A recent study by T. Rowe Price reveals most people need to set aside at least 15 percent of their pretax salary for their investments to replace 50 percent or more of their current salary in retirement. This may be enough if you’re getting an extra 20 percent or more of your preretirement income in Social Security and pension payouts. But you’ll need to fill more of the gap yourself if you don’t expect to receive a pension, live in an expensive area or will still have a mortgage or other housing payment after retirement.
How to Afford to Save
The reality is that it isn’t always easy to set aside money for retirement when you’re nowhere near your peak income and just trying to pay your regular bills. The good news: You have plenty of help. The IRS and most employers kick in some money, so you can set aside a substantial amount of money without taking much of a hit in your paycheck.
For example, if your employer matches 50 cents on the dollar for up to 6 percent of your salary and you earn $40,000, you’d get the maximum match if you contribute $2,400 in a 401k. In that case, you’d get $1,200 from your employer, bringing your total contribution up to $3,600.
And that $2,400 doesn’t lower your paycheck dollar for dollar either, since you’re investing the money pretax.
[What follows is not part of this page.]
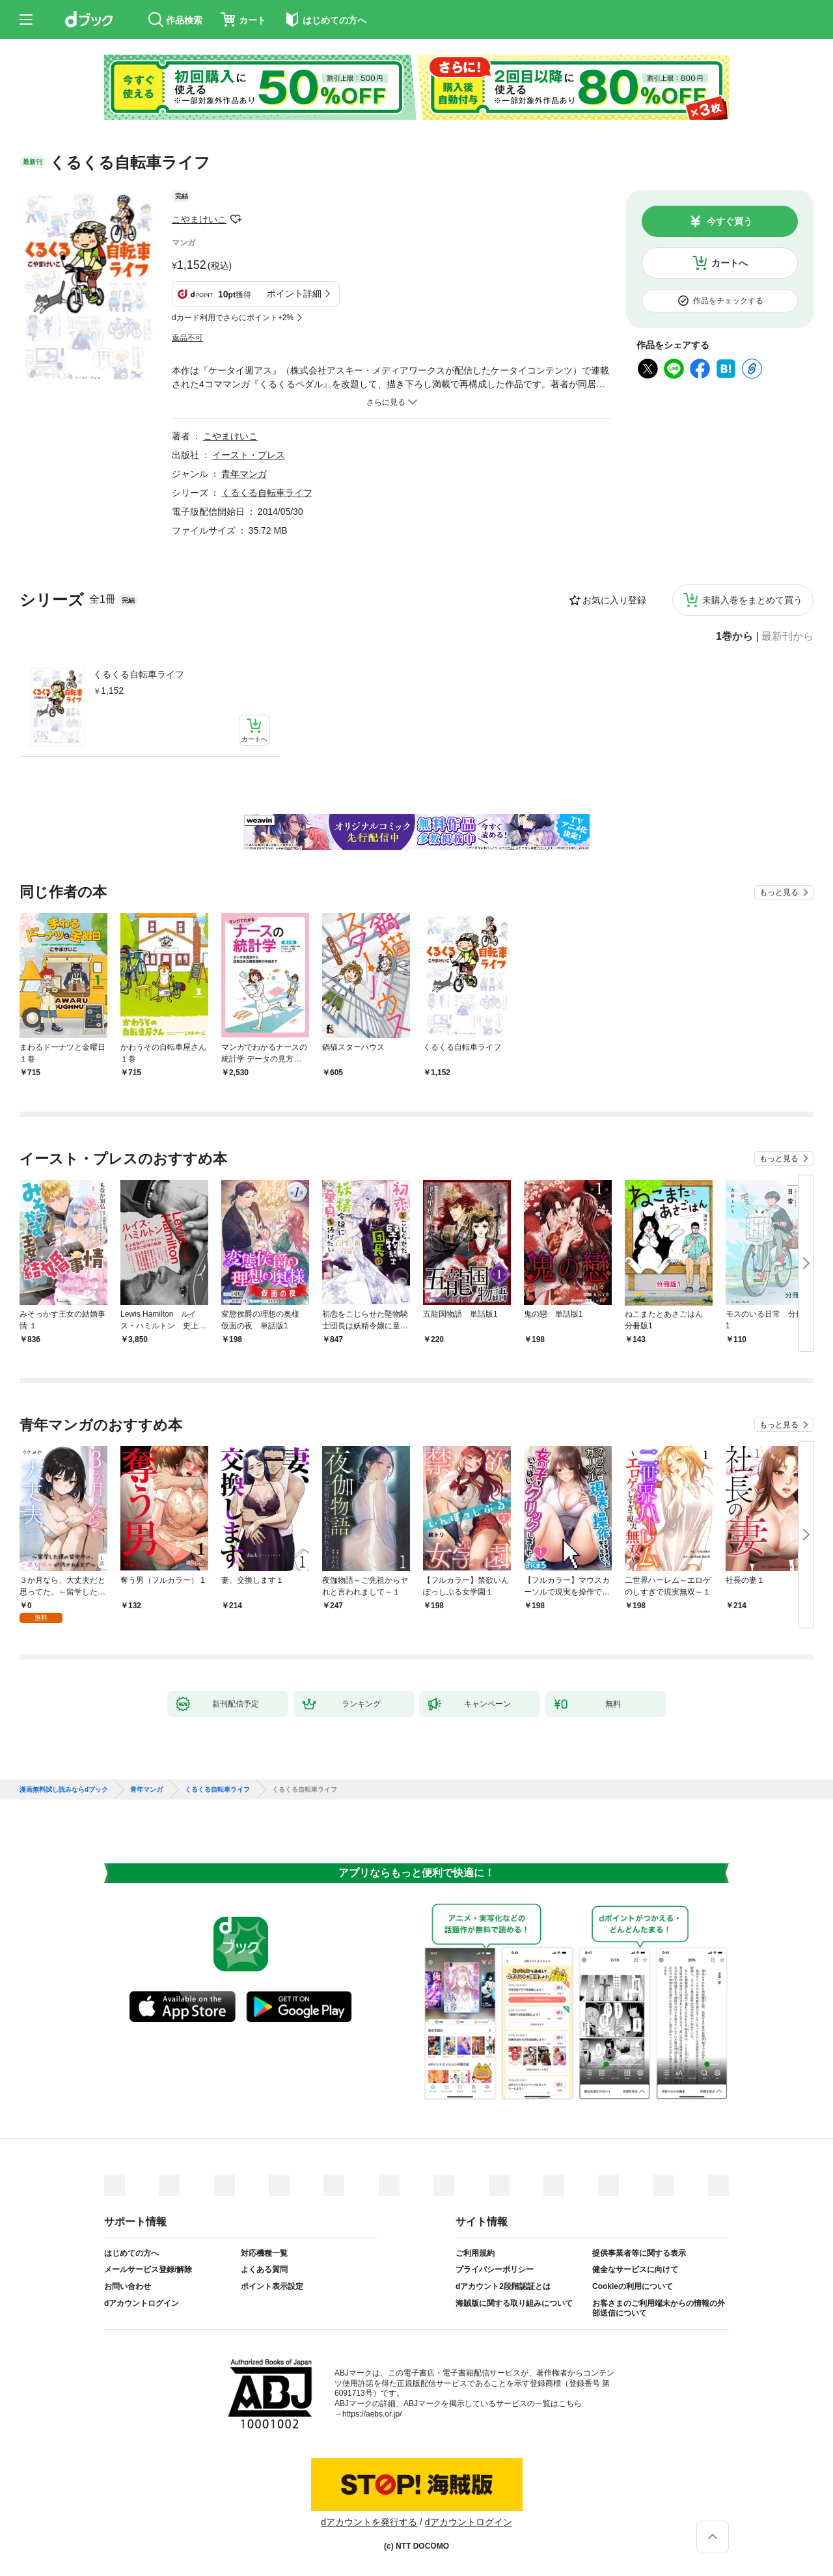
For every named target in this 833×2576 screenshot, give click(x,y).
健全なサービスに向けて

If you’re in the 25 percent bracket, investing $2,400 would only reduce your take-home pay by $1,800 for the year. So it actually would cost you just $150 per month to end up with a $3,600 contribution every year. Start at age 30, and you’d have about $670,000 by age 65.
If you can also afford to invest $200 per month in a Roth IRA, your total savings rate would rise to 15 percent of your $40,000 salary. Continue to invest that much for 35 years, and you could end up with more than $440,000 at age 65, totally tax-free under Roth rules. Add the two together, and you’d have more than $1.1 million for retirement.
Trick Yourself into Saving
Even with all these benefits, you may not initially be able to afford to save 15 percent of your salary. And you shouldn’t be setting aside that much until you cover your other bases first — keeping three to six months’ worth of living expenses in an emergency fund so you don’t have to raid your retirement account (and pay steep penalties) if unexpected expenses crop up. It’s also essential to pay off high-interest credit card debt first so you don’t waste money on monthly interest charges.
But once you’ve met these obligations, the best way to maximize your money is to get it into savings before you can spend it. With a 401k, the money is subtracted from your paycheck before you see it.
You can also make automatic investments into a Roth IRA. Even just $100 per month can add up to $1,200 a year. And if you’re 30 now, keep saving at that pace for the next 35 years and your investments earn 8 percent annually, you’ll have about $220,000 tax-free by the time you’re 65.
While you’ll still need to increase your savings rate when you can afford to, these examples demonstrate it’s never too early to start. And it’s easy to increase your savings rate whenever you get a raise, bonus, tax refund, gift or any other form of extra money. When you’re used to living on less, it’s easy to invest the extra cash before you can spend it.